Women are among the lowest paid workers. They are far more likely than men to work part time. The occupations with the heaviest concentration of women are also among the worst paid. Where there are more mixed occupations, women tend to be in lower grades. The gender pay gap, despite so much fanfare about its elimination, remains particularly stubborn. While women and men start off their employment with similar rates of pay, this widens as they get older, particularly at the age when women are likely to start to have children. There are many recorded instances of discrimination against women over maternity leave and pregnancy, and many more that we don’t get to hear about.

Sexual harassment and discrimination is also widespread at work. It often involves those in a managerial or other supervisory position against a more junior employee, which brings further levels of coercion into the question.

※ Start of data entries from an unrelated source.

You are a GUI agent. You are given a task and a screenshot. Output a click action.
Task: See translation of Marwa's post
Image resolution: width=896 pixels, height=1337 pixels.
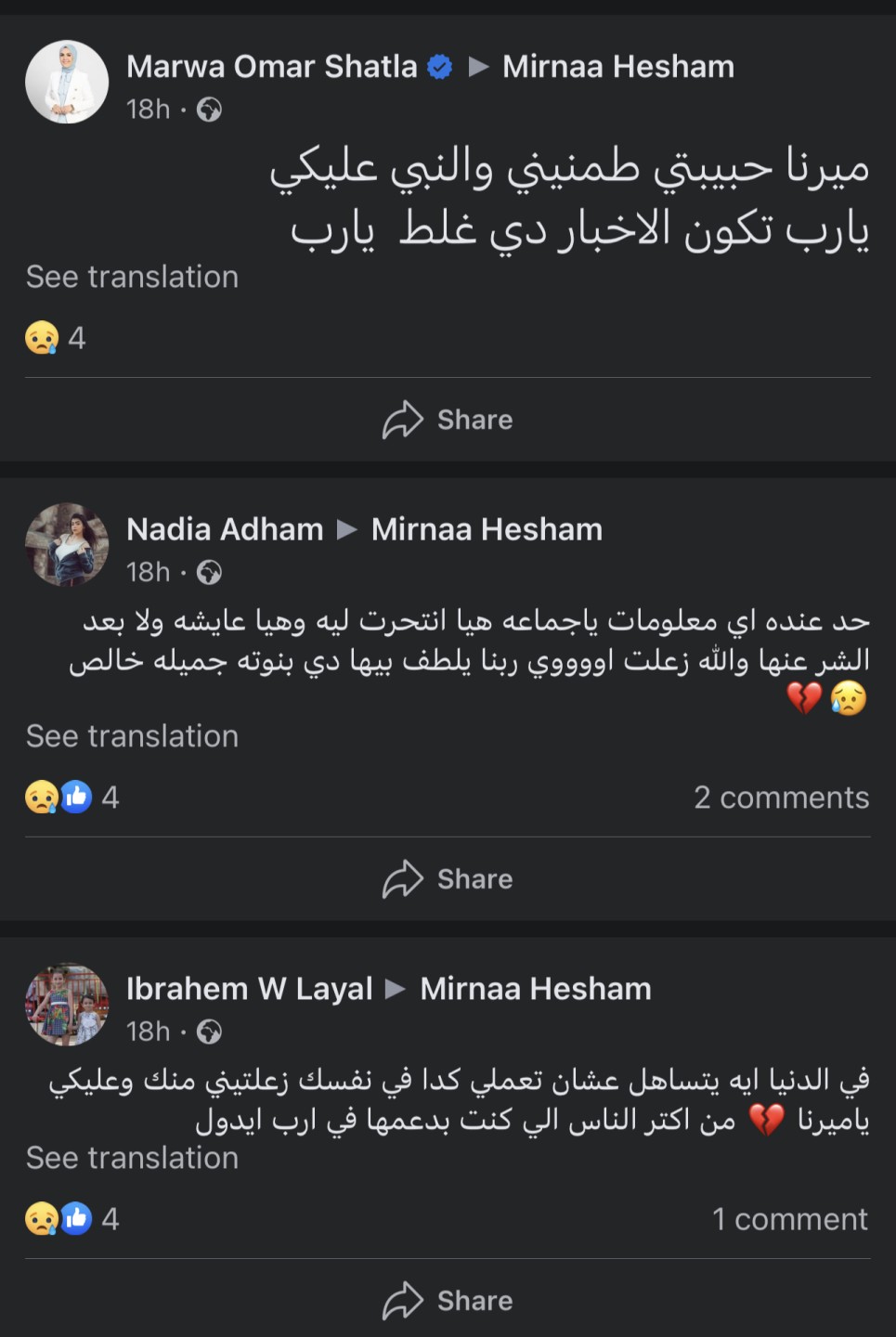[132, 277]
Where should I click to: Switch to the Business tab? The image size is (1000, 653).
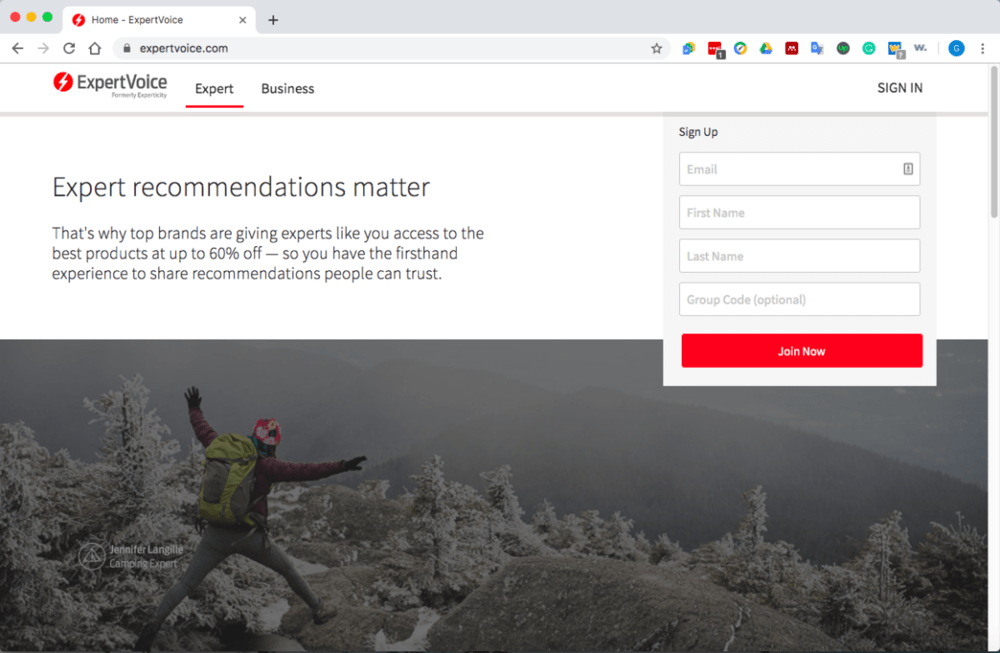[288, 89]
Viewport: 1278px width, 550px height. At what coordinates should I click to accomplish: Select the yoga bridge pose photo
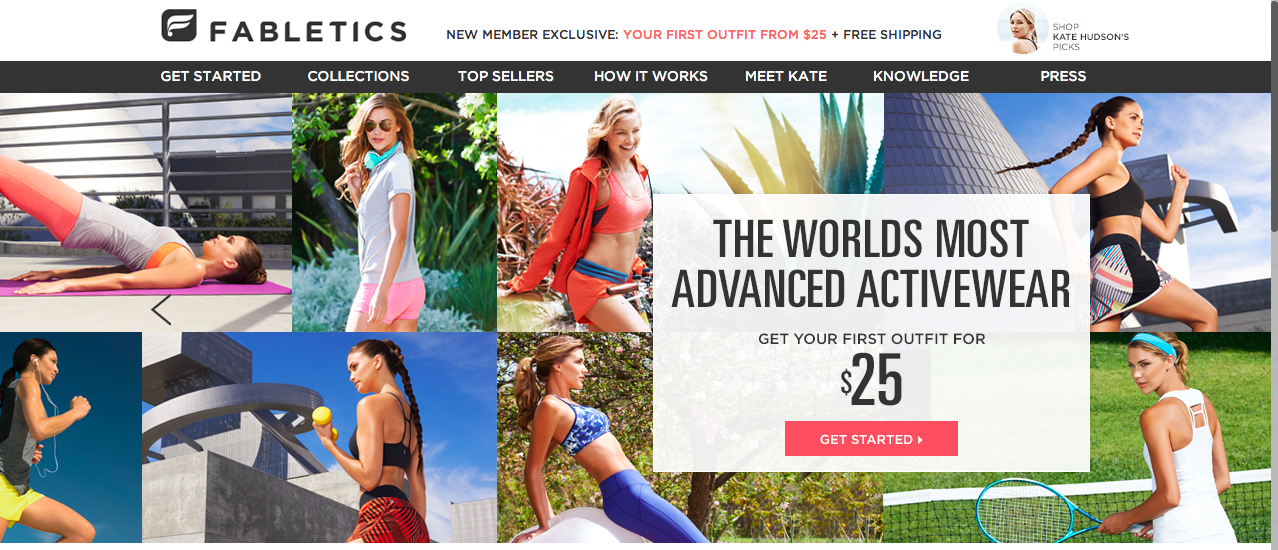pyautogui.click(x=146, y=212)
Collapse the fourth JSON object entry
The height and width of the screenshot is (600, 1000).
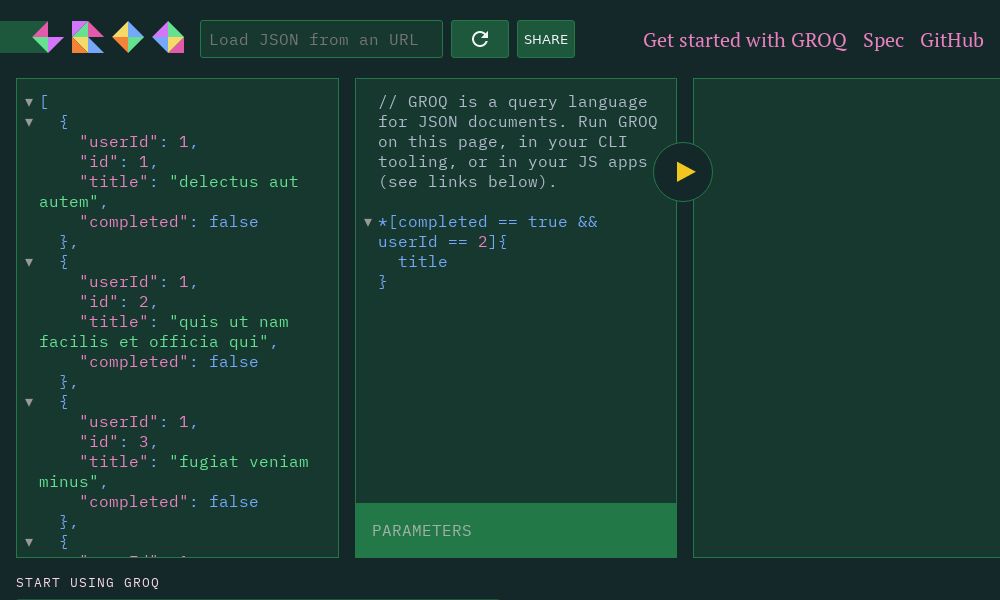click(x=29, y=541)
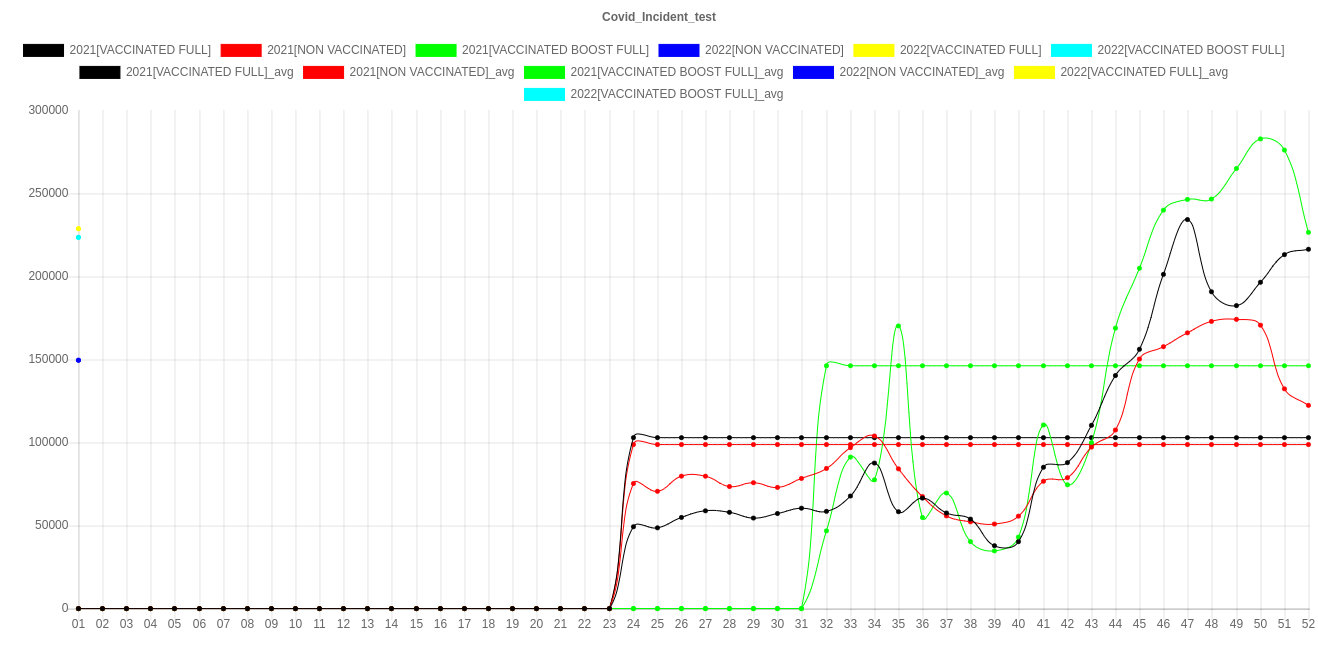Click the Covid_incident_test chart title
Viewport: 1318px width, 659px height.
click(658, 17)
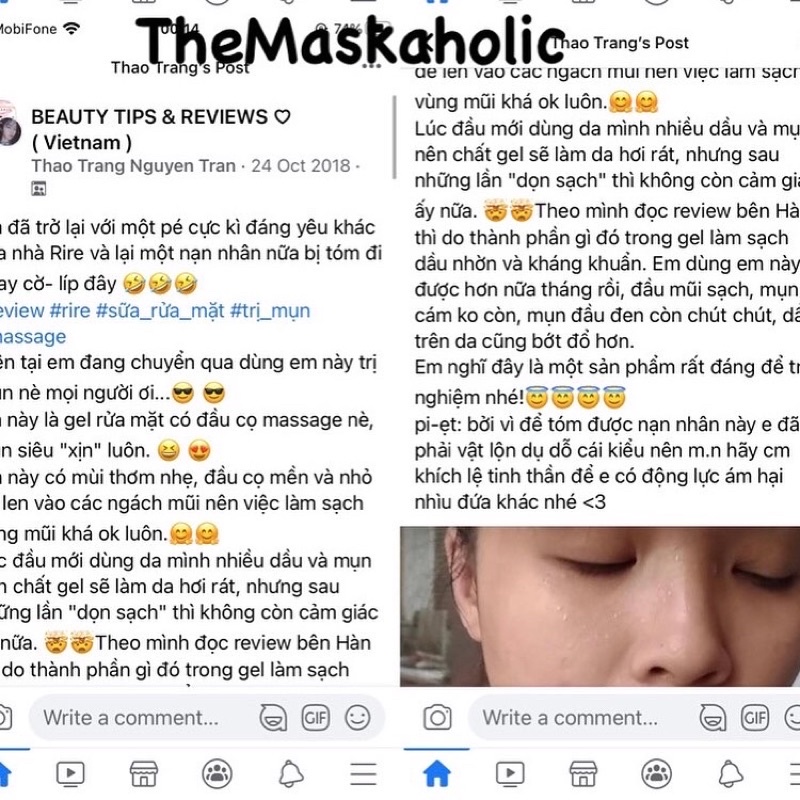Open Notifications bell on left screen
This screenshot has width=800, height=800.
291,774
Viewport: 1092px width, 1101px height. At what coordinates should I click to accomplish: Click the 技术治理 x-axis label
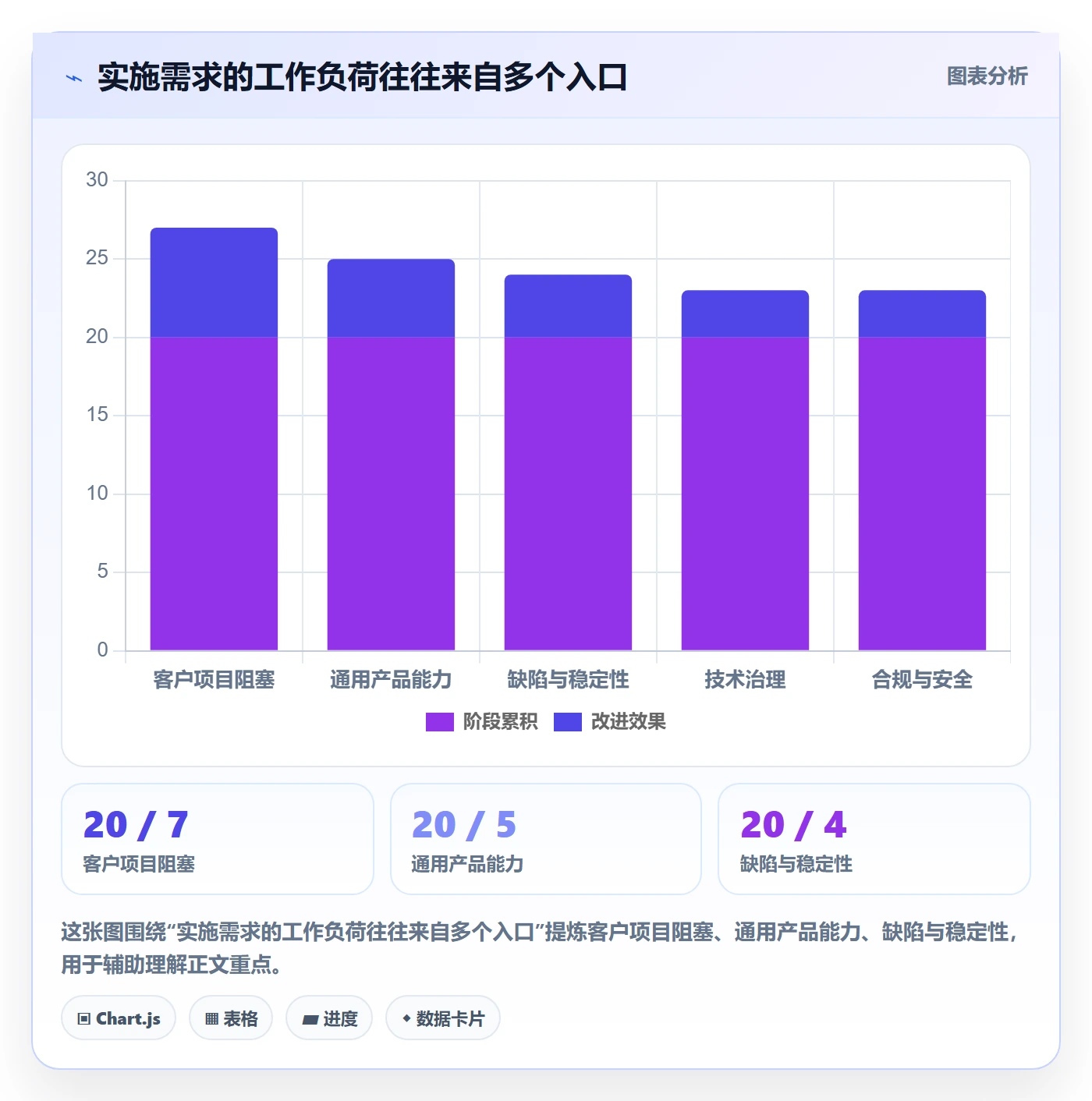click(x=745, y=680)
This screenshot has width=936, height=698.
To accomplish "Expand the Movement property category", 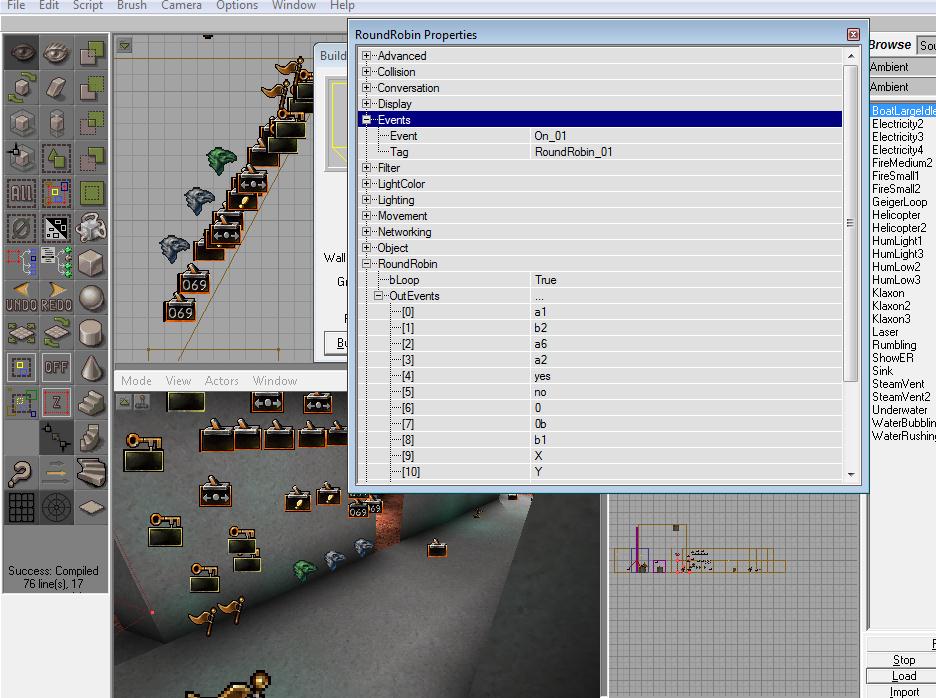I will pos(367,216).
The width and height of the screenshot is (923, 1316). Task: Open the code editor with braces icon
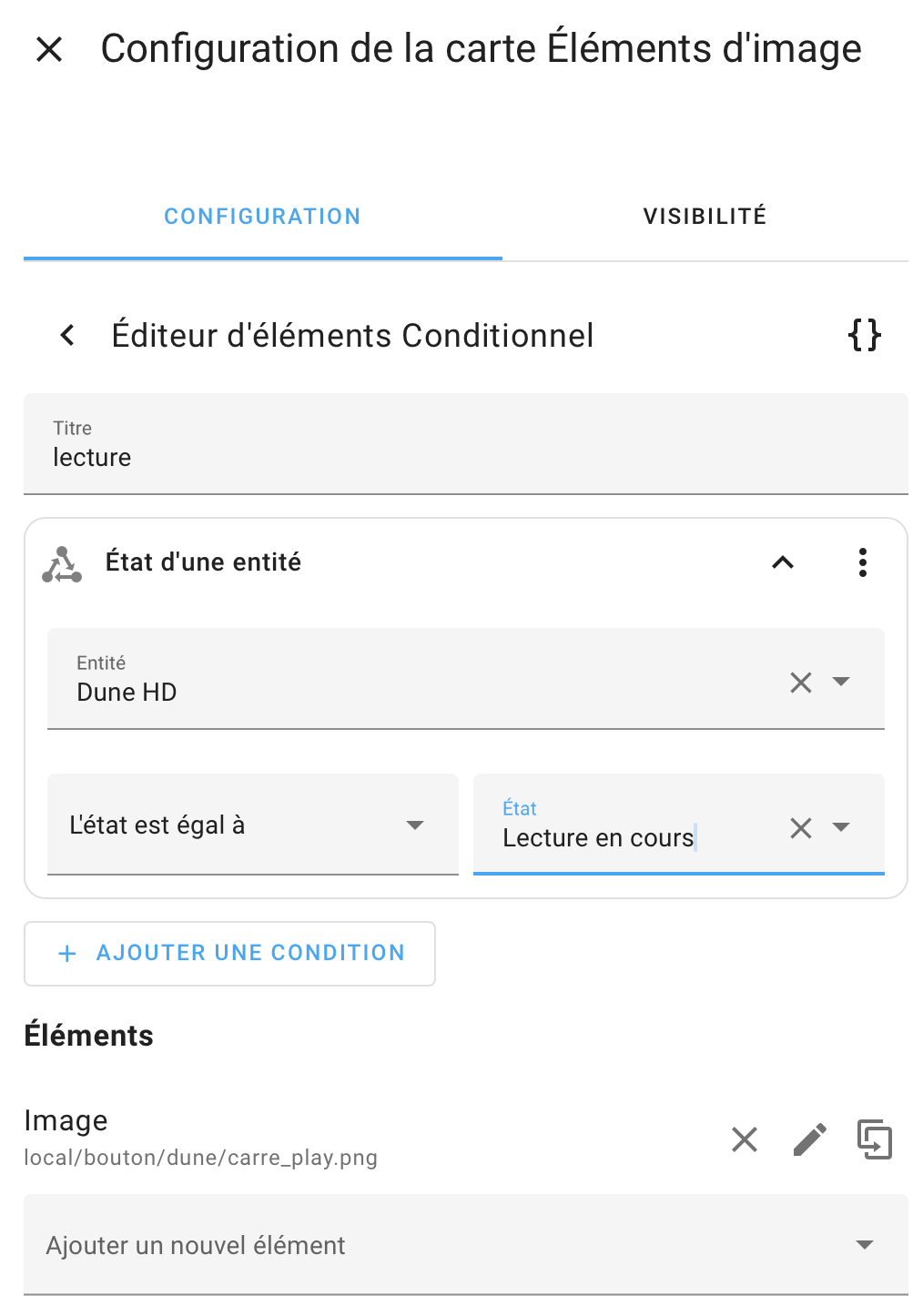pyautogui.click(x=864, y=335)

So there are many reasons for women to join unions. They are more likely to do so in the public sector, and more likely to do so if they are professionals such as teachers, nurses or physios. But one result of this present wave of struggles will be more union membership across the board – and many more women will join. The success of the strikes is vital to this. This big strike wave is above all about pay – the impact of the cost-of-living crisis has been devastating to working class people – but also about worsening working conditions.

The strikes need to deliver on these – which is why the RMT has consistently refused to talk about pay offers which demand major changes in working practices, and why the Unite union this week has rightly refused to call off ambulance workers’ strikes unless there is promise of a serious negotiation around the last year’s pay offer. The government and employers have realised that they cannot win against the unions, given the strength of feeling and widespread public support. So they are trying to divide and rule, offering small improvements while overall imposing real wage cuts and worsening conditions.

As I argued last week, that’s why it’s a mistake to pause the action in exchange for negotiations. As one experienced trade unionist put it, since when was employers agreeing to negotiate a concession? It is normal trade union practice, which employers – at the behest of government – have unilaterally suspended in these strikes. Worse, it is clear that they don’t want these negotiations to reopen the 2022/23 pay offers. Instead there is the vague promise of one-off payments – which do nothing to raise the level of pay on a permanent basis.

The danger is that the union leaders will settle for far less than could have been won, and that those strikers who have shown such bravery and determination will be let down. This isn’t a question of who leads them – it’s true that the top of the trade unions are dominated by a largely male bureaucracy, but there are now a number of major unions with women general secretaries. Rather it is both about politics, with a determination by some to avoid industrial action, and about their position, which all too often leads them towards compromise.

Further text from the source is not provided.